3. Limiting our Identity and Purpose
Congregations and other organizations that have a rich heritage and past will sometimes limit their identity and purpose to what has always been. If this occurs, nostalgia can become a threat that sidelines change efforts. Identity and purpose questions like “Who are we?” and “What do our neighbors need from us?” are important, but should not be asked or answered in the past tense. We can free the work of identity and purpose discernment from the past by asking: “Who are we now?” “What is our purpose today?”

4. Limiting ourselves by our Experience
The complex challenges facing most organizations today when met with responses that are limited to our prior experience, will only yield frustration. Trying harder at what we’ve done before is not the answer when we are facing change that is discontinuous with the past. Reaching beyond our experience to try new approaches, learn from others, and give permission for new edge ideas to enter could lead to new discoveries and expressions in our shared lives.
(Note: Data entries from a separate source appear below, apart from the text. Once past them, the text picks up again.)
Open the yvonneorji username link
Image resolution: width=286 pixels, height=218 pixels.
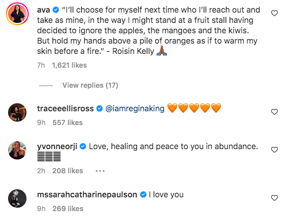click(x=57, y=146)
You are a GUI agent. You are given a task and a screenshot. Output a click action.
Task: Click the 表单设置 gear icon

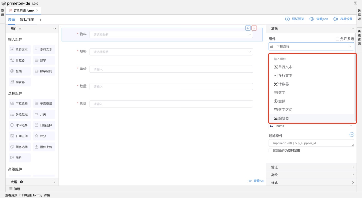336,19
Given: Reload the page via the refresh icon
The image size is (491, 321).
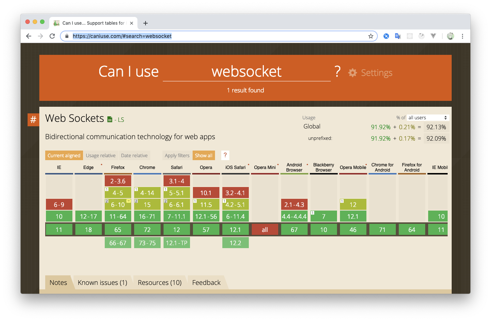Looking at the screenshot, I should click(52, 36).
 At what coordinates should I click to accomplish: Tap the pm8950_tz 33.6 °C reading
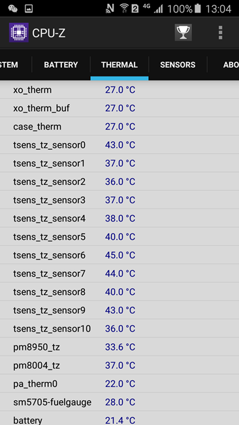[x=120, y=347]
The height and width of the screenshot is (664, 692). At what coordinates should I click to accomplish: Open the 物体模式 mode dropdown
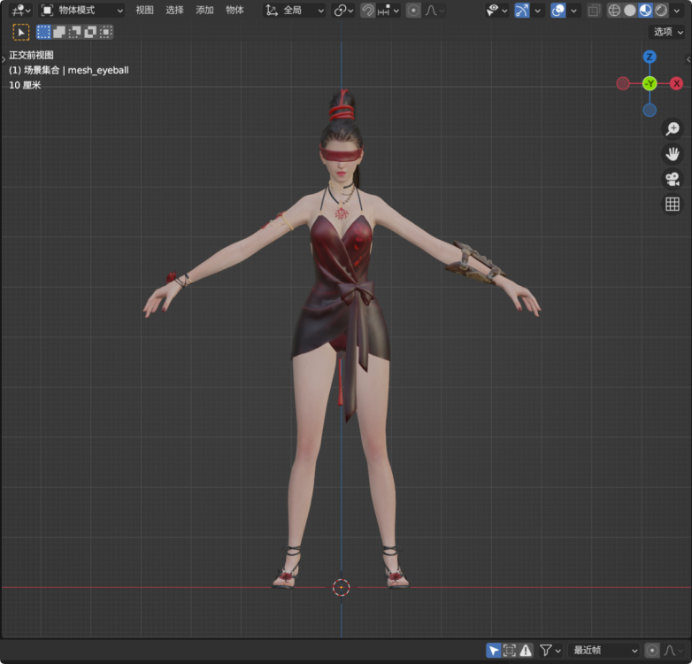click(x=82, y=11)
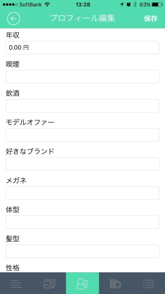Open the photo gallery icon in bottom bar

50,283
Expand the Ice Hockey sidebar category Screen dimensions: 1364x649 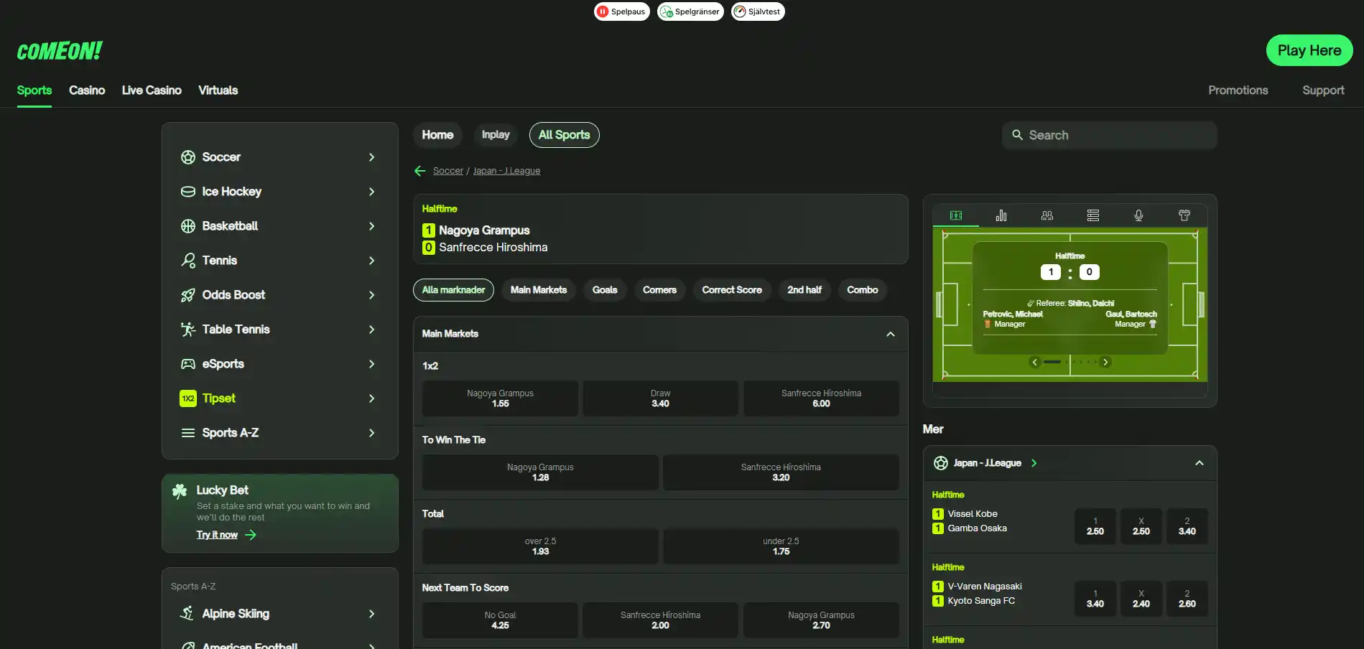(x=279, y=192)
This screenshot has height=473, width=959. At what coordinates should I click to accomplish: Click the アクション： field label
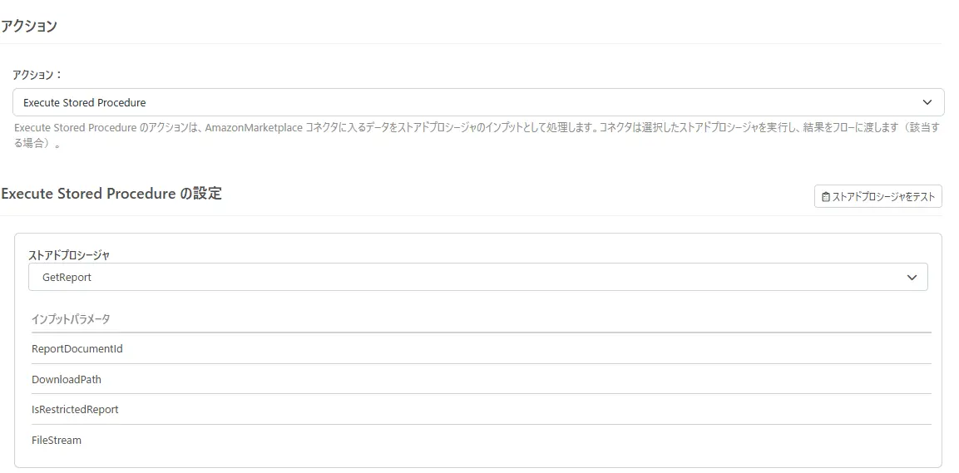pos(37,74)
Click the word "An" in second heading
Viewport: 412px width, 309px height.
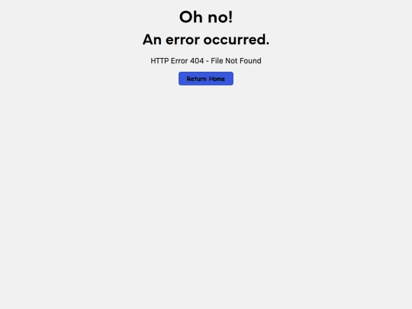click(x=152, y=40)

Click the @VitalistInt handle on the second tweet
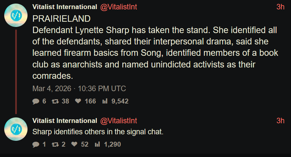coord(119,121)
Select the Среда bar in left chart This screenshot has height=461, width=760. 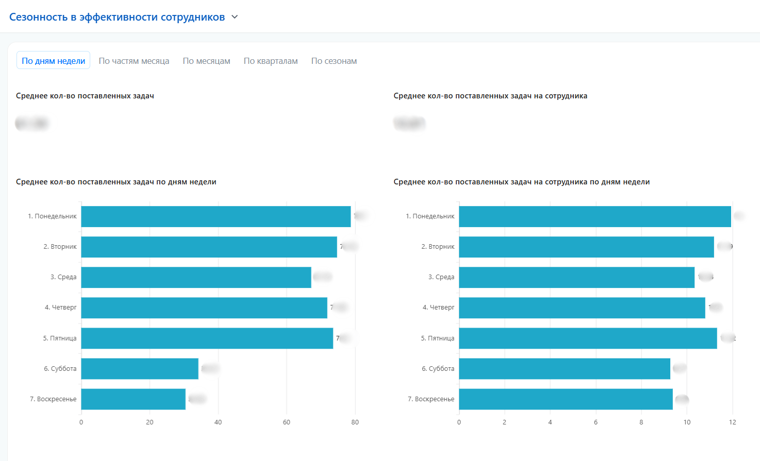pos(196,277)
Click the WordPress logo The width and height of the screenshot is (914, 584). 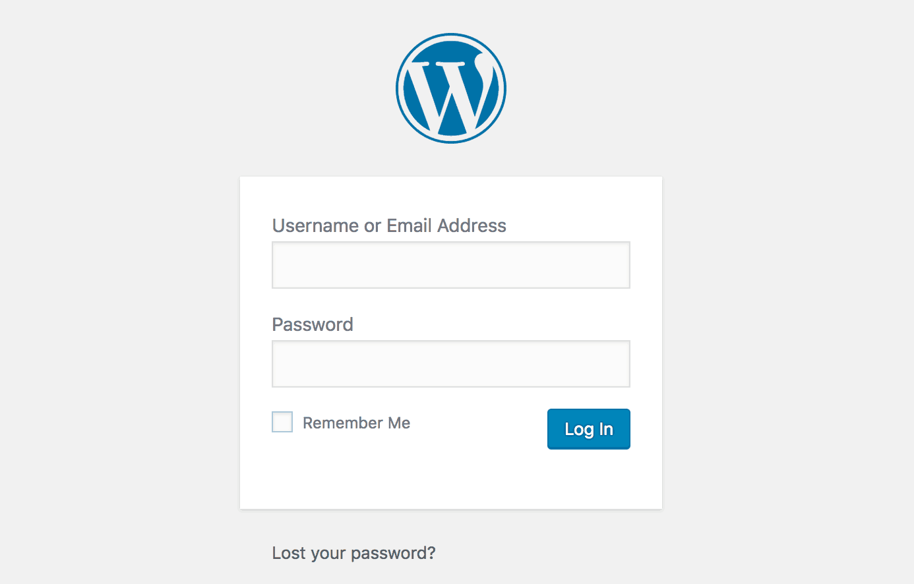click(451, 88)
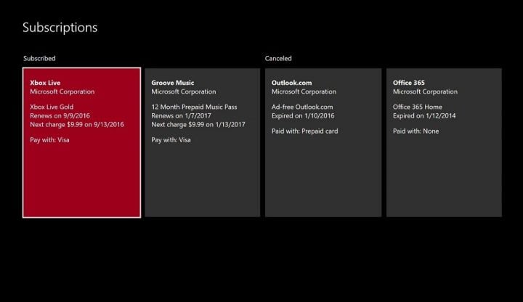
Task: Click the 'Expired on 1/10/2016' text
Action: pyautogui.click(x=304, y=115)
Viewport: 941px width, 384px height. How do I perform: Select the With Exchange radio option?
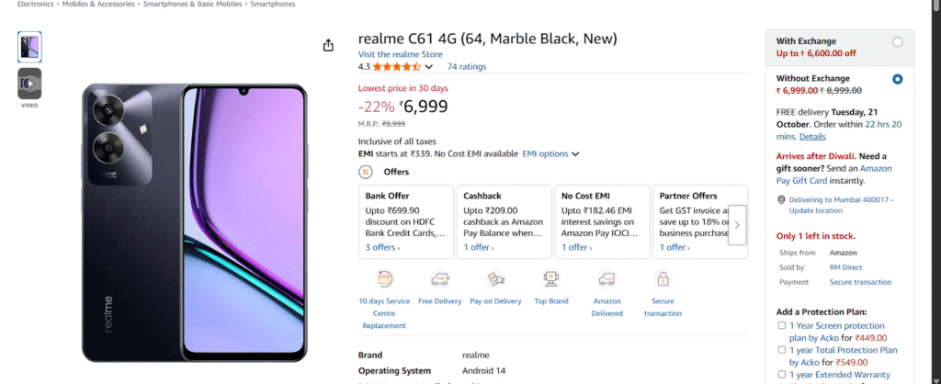point(897,42)
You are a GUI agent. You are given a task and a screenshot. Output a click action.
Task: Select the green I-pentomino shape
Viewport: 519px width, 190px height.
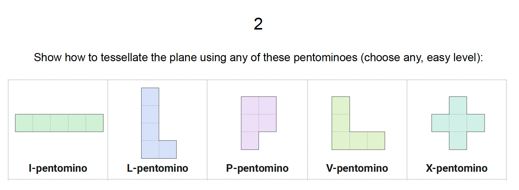pos(59,123)
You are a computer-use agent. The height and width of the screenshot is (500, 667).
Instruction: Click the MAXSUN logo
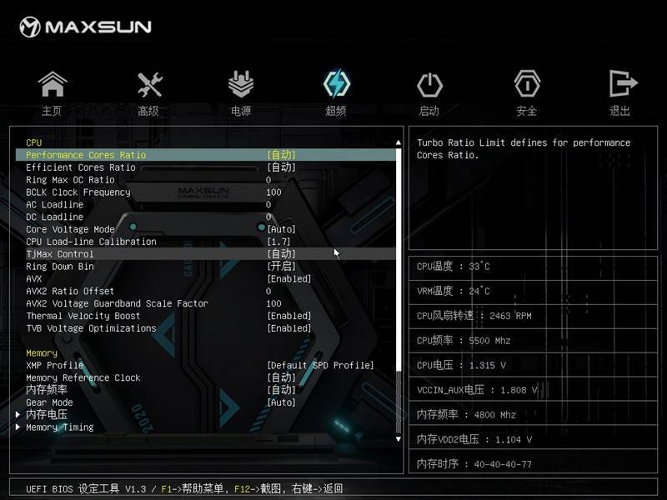(x=86, y=28)
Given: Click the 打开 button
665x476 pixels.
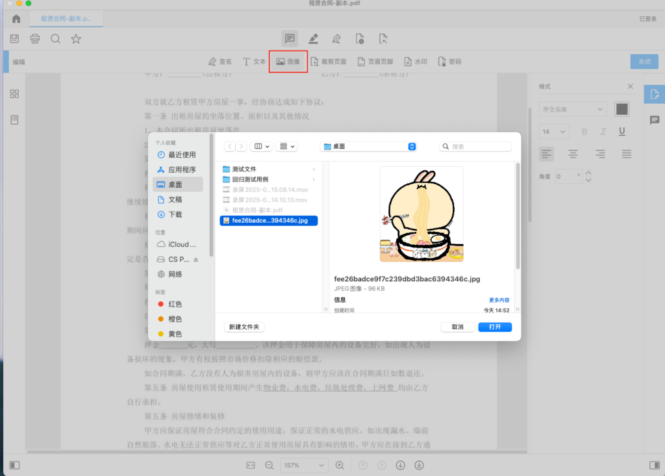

5. Limiting our Next Steps
Absent the full, proven answer to challenges that face us, we at times become paralyzed and take no steps into the future, afraid they will be the wrong steps. What if, instead, we simply took the next step in the pathway forward? Gil Rendle, in his book Quietly Courageous, tells the story of “a young boy living on a farm who was instructed by his mother to go out on a pitch-dark night to check if the barn door was closed and locked.” The boy soon returned, reporting that it was too dark to see the barn and he was afraid to go further. “His mother handed him a flashlight and told him to try again.” When he soon returned, saying the light was still too dim to make out the barn, she said, “You don’t need to see the barn. Just walk to the end of the light.”*

What if, as we lead and move through change, we just walked the next steps to the end of the light? Doing so would be taking us that much closer to our destination. Sometimes its as simple as being willing to take a next step.

*Rendle, Gil. Quietly Courageous: Leading the Church in a Changing World, (Lanham, Maryland: Rowman & Littlefield, 2019), 218.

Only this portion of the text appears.